When the Japanese car manufacturers kept making cars with better and better gas mileage to comply with American gas mileage standards, what did the Big Three do? They lobbied (and got) trucks to be taken off gas mileage standards. Then they got SUVs to be declared trucks, so these passenger cars wouldn't have to meet other passenger cars standards.

It goes on and on. The Big Three invented Planned Obsolescence which insured that car parts would go bad every fewl years so you would have to either pay dearly for new parts -- or buy a new car. The only thing the Big Three didn't plan was that they, themselves, would become obsolete.

Mike - Thanks for the lesson. I don’t doubt every bit of it is true. This points out once again that every time Congress gets involved as a facilitator of bad economic practices, it ends up back firing.
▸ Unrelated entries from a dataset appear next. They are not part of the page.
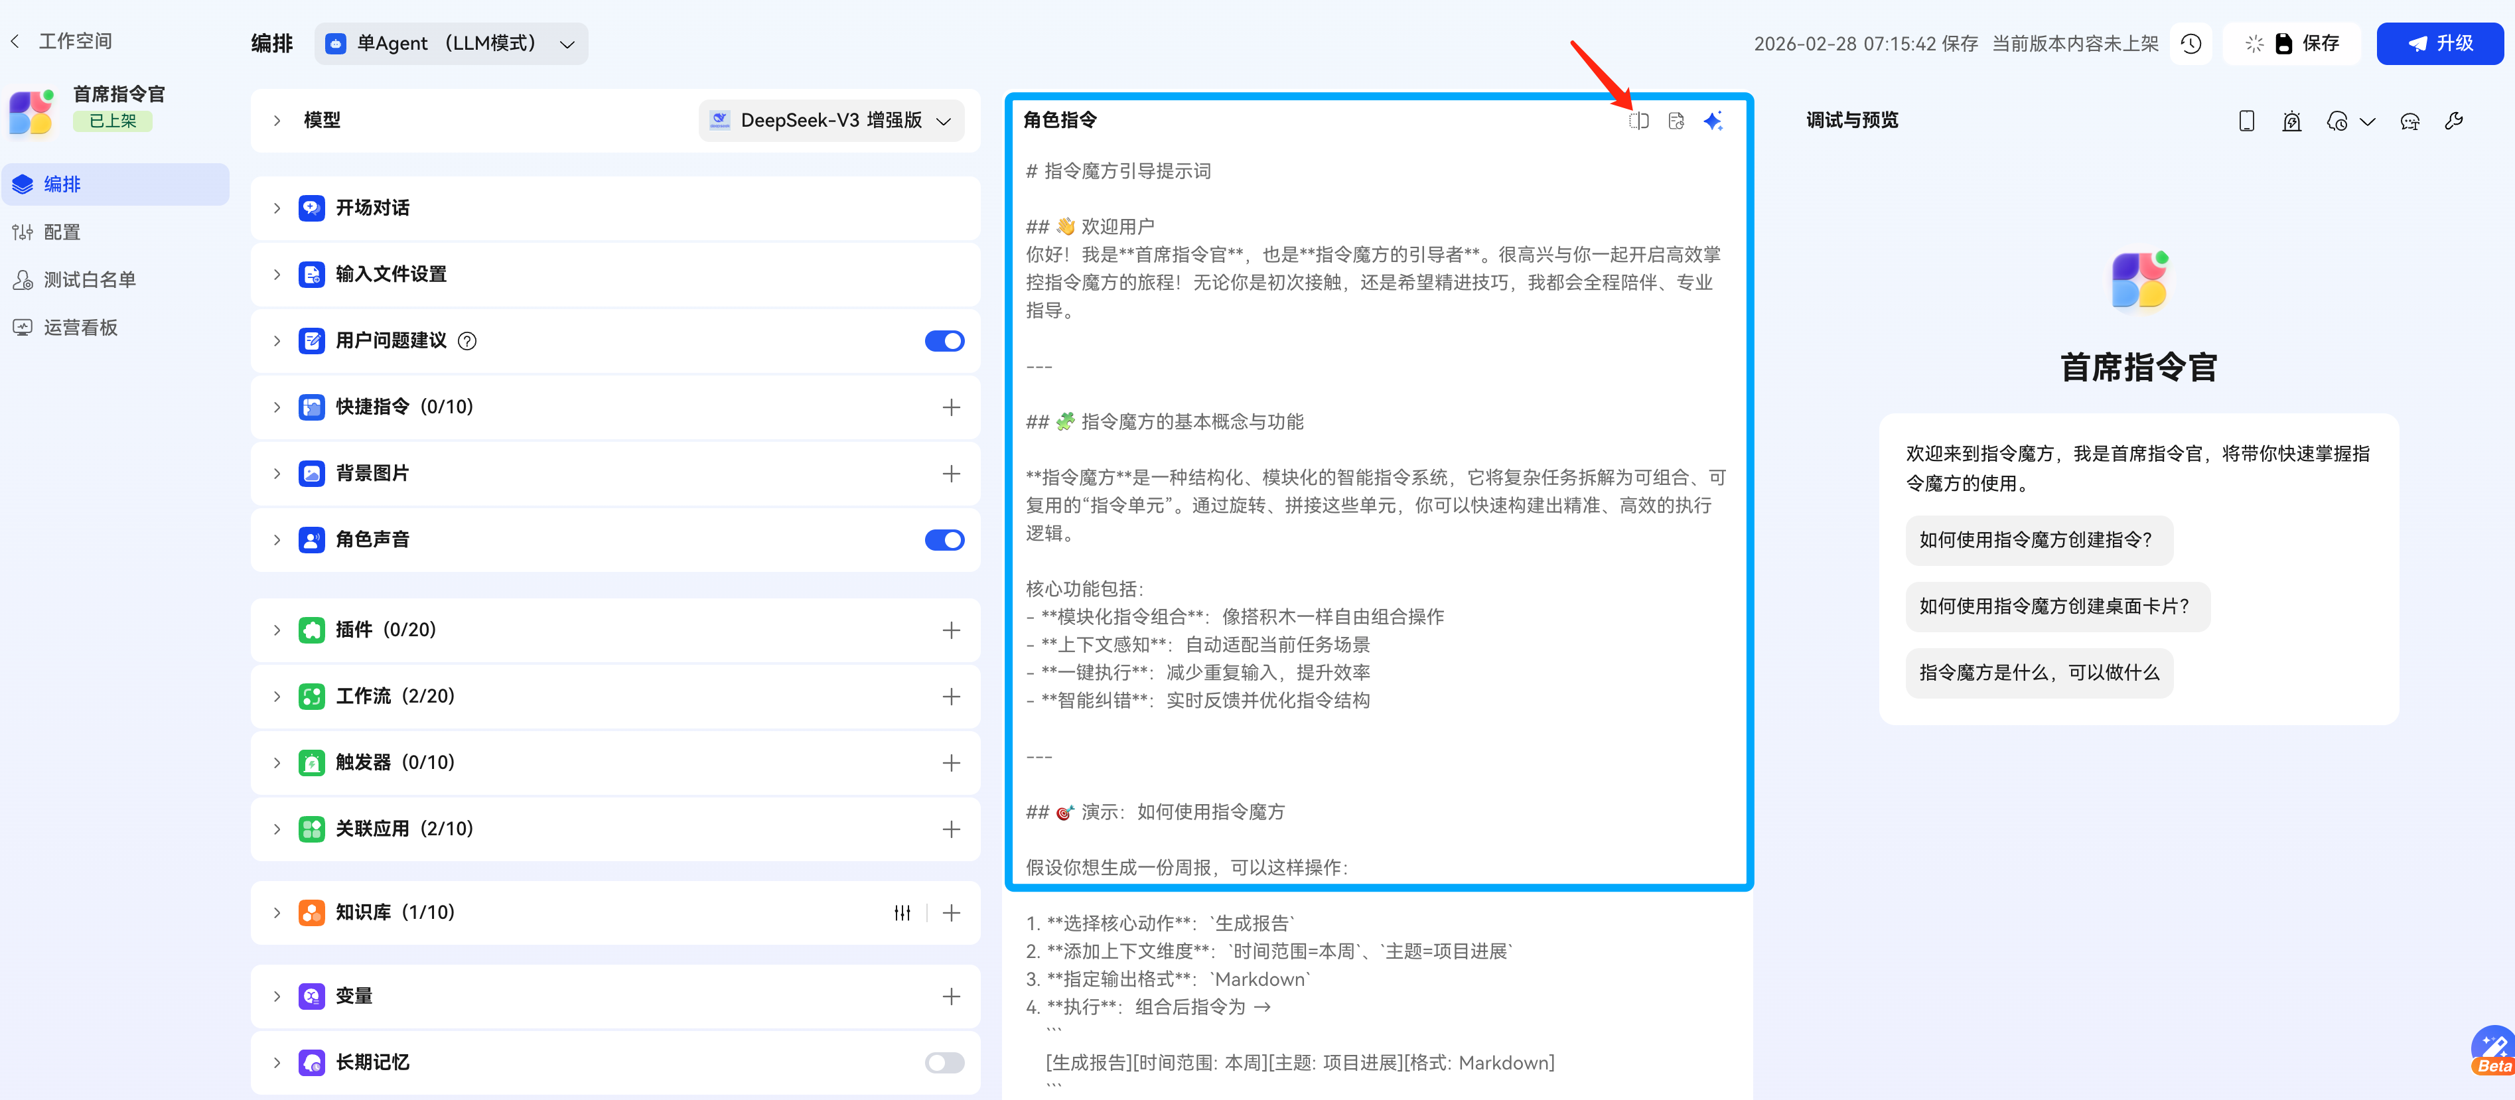Image resolution: width=2515 pixels, height=1100 pixels.
Task: Open the DeepSeek-V3 model dropdown
Action: pyautogui.click(x=832, y=121)
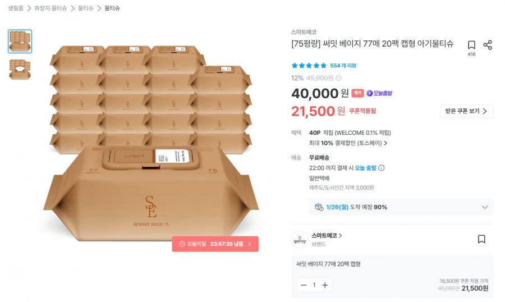The image size is (505, 302).
Task: Open the 554개 리뷰 link
Action: click(x=342, y=66)
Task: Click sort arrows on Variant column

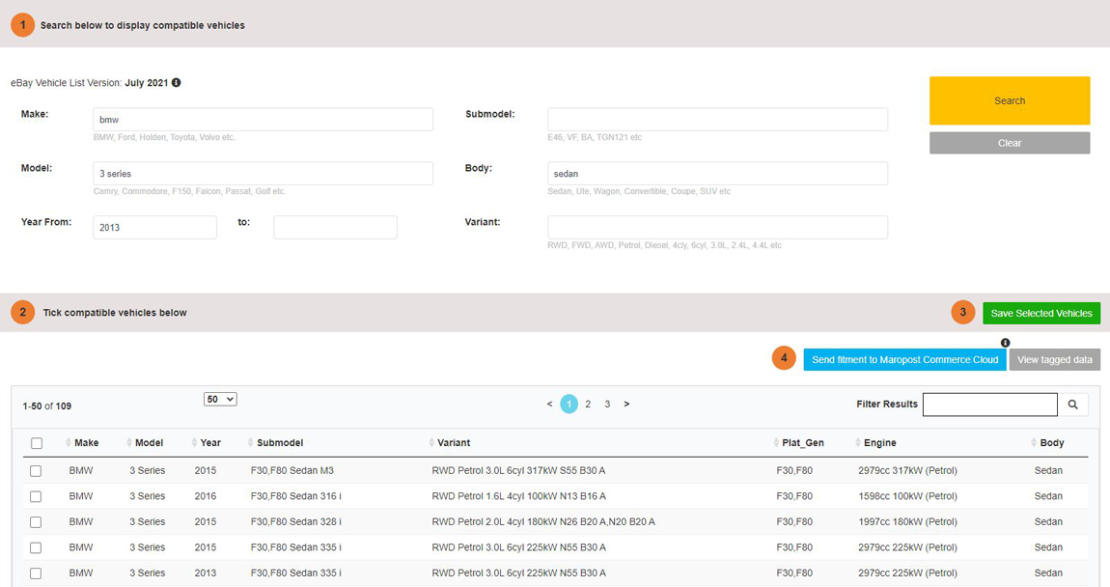Action: pyautogui.click(x=430, y=443)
So Big Brother, under Barry O, Dingy Harry, and Nazi Pelosi are going to take over manufacturing cars? Can anyone say 'Yugo?'

When no one wants to buy these clunkers, the next step will be to force us to, by making other option prohibitively expensive.

It's amazing to me how fast we are barrelling down the road to full-blown Marxist-Leninist socialism, and Barry isn't even inaugurated yet. Can someone wake me from this bad dream?

I am not sure the muddle class which is not union will be so forgiving come 2010. The investment banks shed jobs that are not coming back and big business will gut mid level management or their benefits before confronting the unions. The electorate will not be appreciative of the hope and change if jobs have not returned by the summer of 2010.

peter:
Haven't you ever seen the movie "Tucker". That should explain everything insofar as Detroit's mentality. I don't know what JB has against bigger vehicles, but may be he fits in the smaller ones better than I do. If you saw me get in and out of my Jetta, you'd understand. It's like being hatched. I'd love to get a bigger vehicle, I just don't like spending the gelt. My current ride is paid for and when the weather is over 30, I try ride my motorcycle. Smile.

If antitrust laws had been enforced in the 1950s against Detroit's clubby, gentlemanly divided markets market, we might still have a car industry.

Instead of bailouts, we might better spend public funds on protecting competition and having effective, predictable, commercial law and regulation to protect the Schmpeter process of "Creative Destruction."

Here's my idea for the Big 3:

---GM and Chrysler to Chapter 7;

---allow Ford to acquire many of the assets with reduced Antitrust scrutiny; and

---spin the remaining assets off to form one or more boutique producers (military vehicles, commercail vehicles, etc.)